You are present in the past
And appear in memory,
A braid of smoke, a vapor,
And silence is your substance.
You are nothing, Yet you are.
You wend along the way
To a perfect destiny
On a whisper of the wind.
The short poem “Shade,” by Pulitzer Prize-winner N. Scott Momaday, offers a glimpse of the manner in which our loved ones continue with us, even after they’ve died. With simple, yet vivid descriptions — “a braid of smoke, a vapor” — he evokes a presence that’s here, yet not, a vague, ungraspable sense of the ineffable.
The poem appears in Momaday’s forthcoming collection, “The Death of Sitting Bear” — a title referencing a Native American warrior who was, like Oklahoma-born Momaday, from the Kiowa tribe. Along with such short, evocative poems, the book contains a series of 100 haikus, as well as a poetic retelling of Sitting Bear’s life and legacy.
U.S. Poet Laureate Joy Harjo, who is also a Native American (Muscogee) poet from Oklahoma, asserts that “When you read these poems, you will learn to hear deeply the sound a soul makes as it sings about the mystery of dreaming and becoming.” In the book’s preface, Momaday credits his mother’s love for literature, as well as his father’s oral storytelling, as providing the roots for his poetry. Momaday writes:
Story is the marrow of literature. The story does not end with the last word. It goes on in the silence of the mind, in that region in which exists the unknown, the mysterious, and that origin of the word in which all words are contained. I profess the conviction that there is only one story, but there are many stories in the one. Literature can be likened to a rolling wheel of language.

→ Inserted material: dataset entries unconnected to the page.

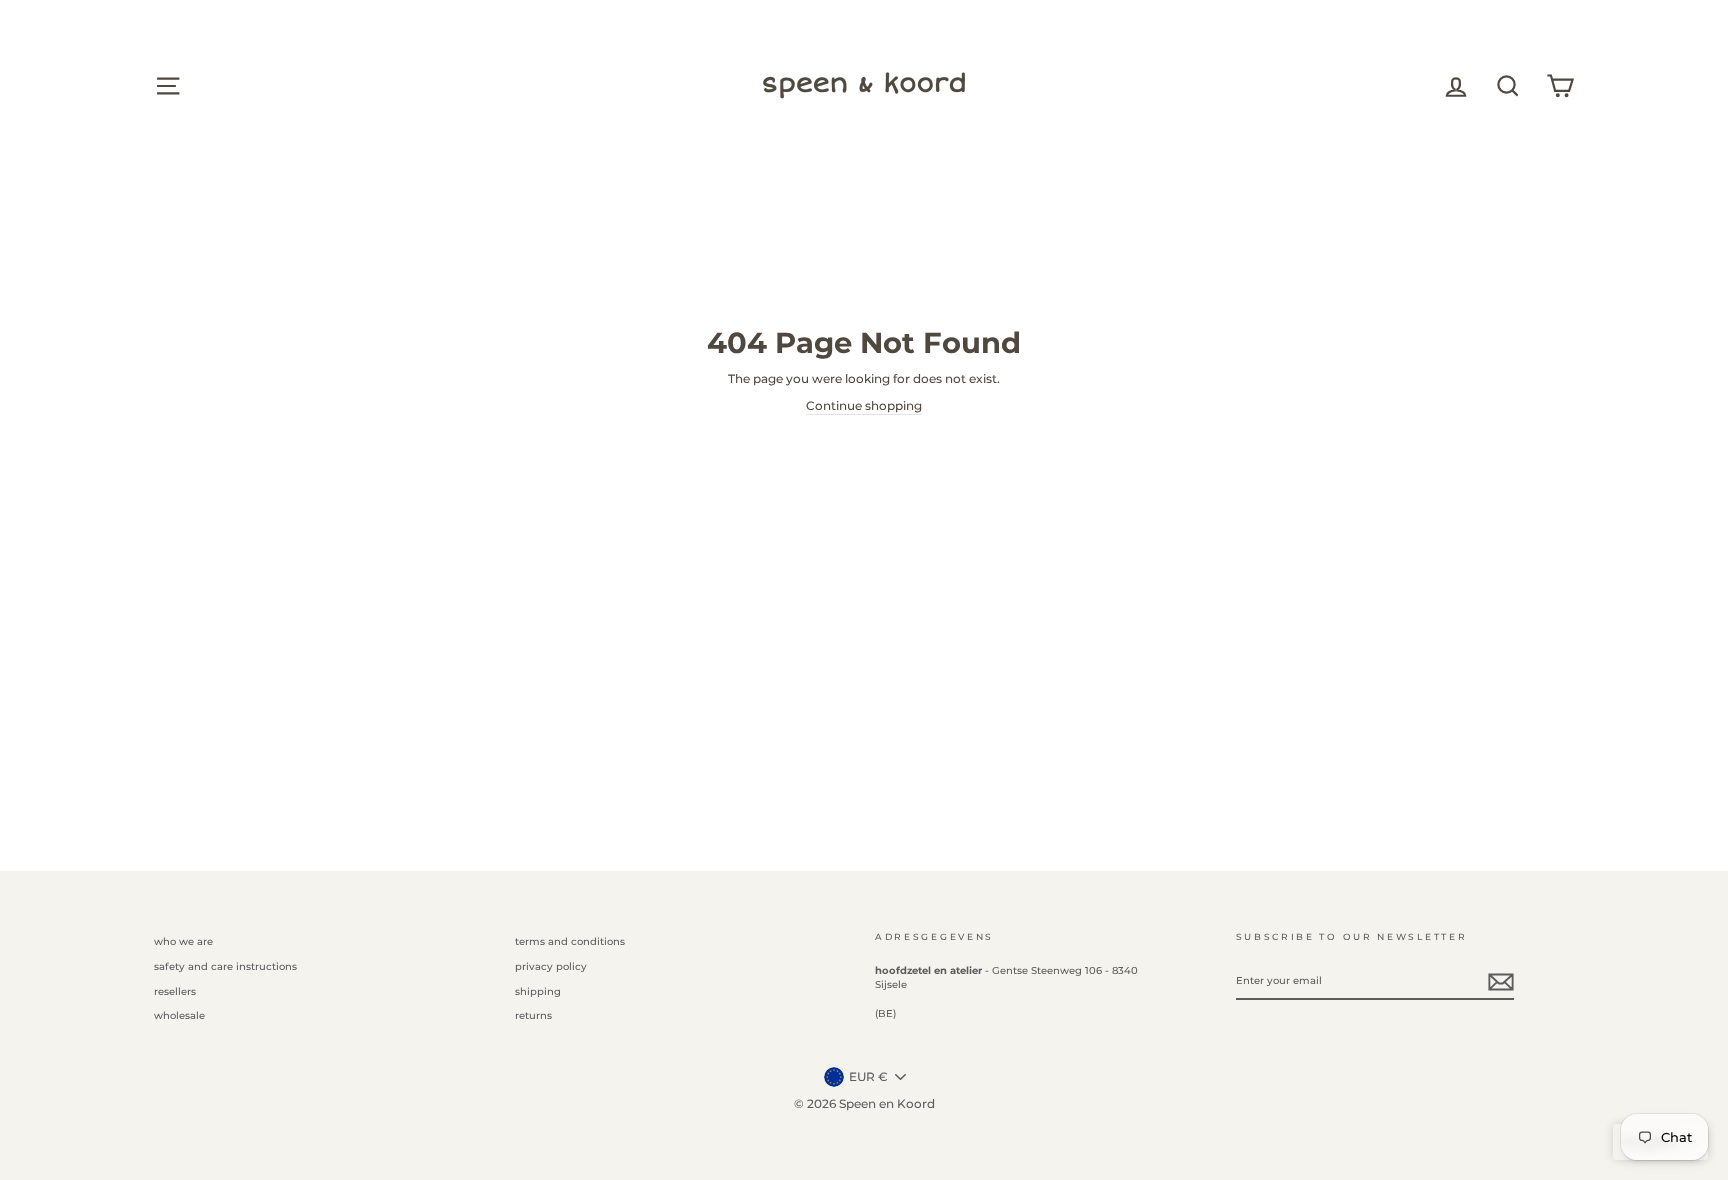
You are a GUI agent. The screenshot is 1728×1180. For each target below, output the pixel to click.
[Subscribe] (1501, 982)
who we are (183, 941)
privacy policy (551, 966)
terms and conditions (570, 941)
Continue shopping (864, 405)
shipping (538, 991)
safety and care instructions (225, 966)
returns (533, 1015)
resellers (175, 991)
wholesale (179, 1015)
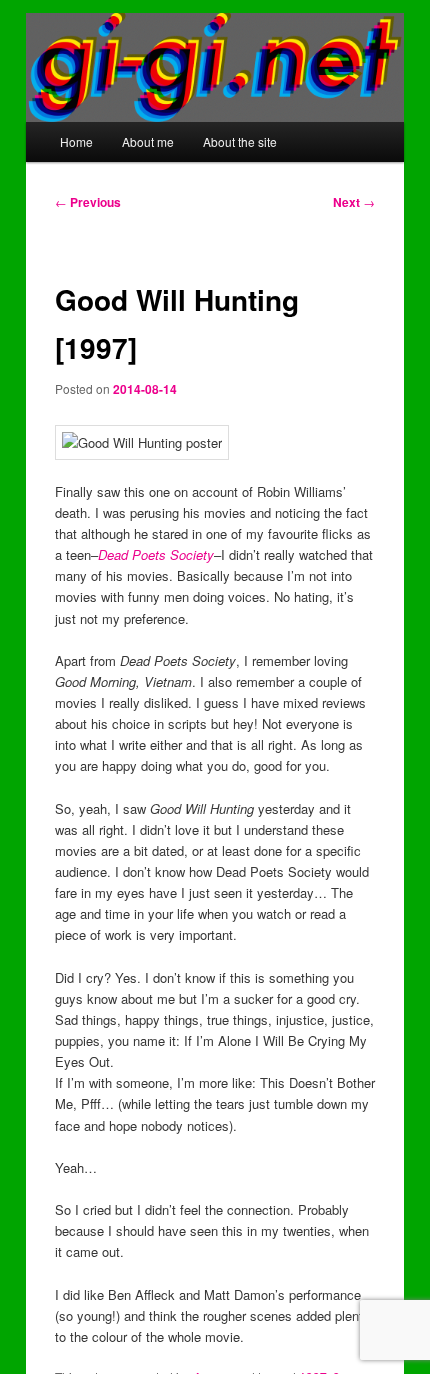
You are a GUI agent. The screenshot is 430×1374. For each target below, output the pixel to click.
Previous (88, 202)
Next (354, 202)
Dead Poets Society (156, 554)
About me (148, 141)
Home (76, 141)
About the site (240, 141)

It reinvents itself with every telling of the story, and in its timeless procession it has neither beginning nor end.
Similarly, Momaday’s poem, “Shade,” suggests that human life and love has a manner of rolling on, of taking a form that is timeless, without beginning or end. Whether referencing a dead relative or a long-lost love, the poem suggests that those we’ve left behind are closer to us than they seem.